Dans un autre ordre d'idées, une des applications se présente comme un fruit cueilli avant maturité. Le chapitre sur la violence conjugale semble une incursion exploratoire dans un univers où j'ai eu plus de difficulté à saisir l'application du modèle clinique communautaire ! Ce qui ne diminue en rien la pertinence de s'inspirer du modèle clinique communautaire pour enrichir l'intervention auprès des hommes aux prises avec des comportements violents. Un défi intéressant pour un mode d'intervention qui se construit et n'a pas à vaincre la résistance associée à des traditions bien ancrées.

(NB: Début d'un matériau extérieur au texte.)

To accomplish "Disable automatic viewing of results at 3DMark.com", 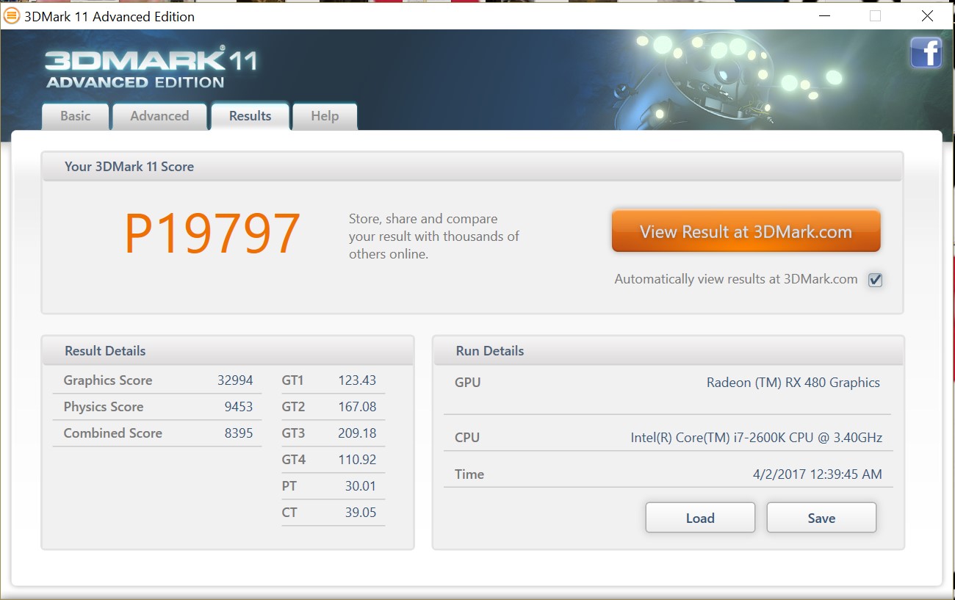I will click(875, 279).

À qui s'adresse ce livre ?
Ce livre s'adresse à tous les professionnels de la santé mentale. Les intervenants expérimentés se sentiront concernés par le rappel des limites des approches cliniques traditionnelles. Il s'agit toutefois d'un livre dérangeant, car il exige de ne pas courber l'échine devant les contraintes ayant cours dans les institutions où oeuvrent les professionnels de la santé mentale. Le modèle exige non seulement un élargissement de la démarche de relation d'aide mais également un renouvellement du cadre organisationnel et un assouplissement du mandat des professionnels, sans quoi, il est facile d'invoquer son caractère utopique. Les plus jeunes y trouveront un cadre stimulant de travail à condition d'y mettre du temps et de raffiner leur expertise en santé mentale. L'intervention clinique communautaire repose principalement sur la compétence professionnelle et la capacité de l'arrimer aux résistances engendrées par la souffrance et au potentiel de changement de la personne, de son entourage et de la communauté locale.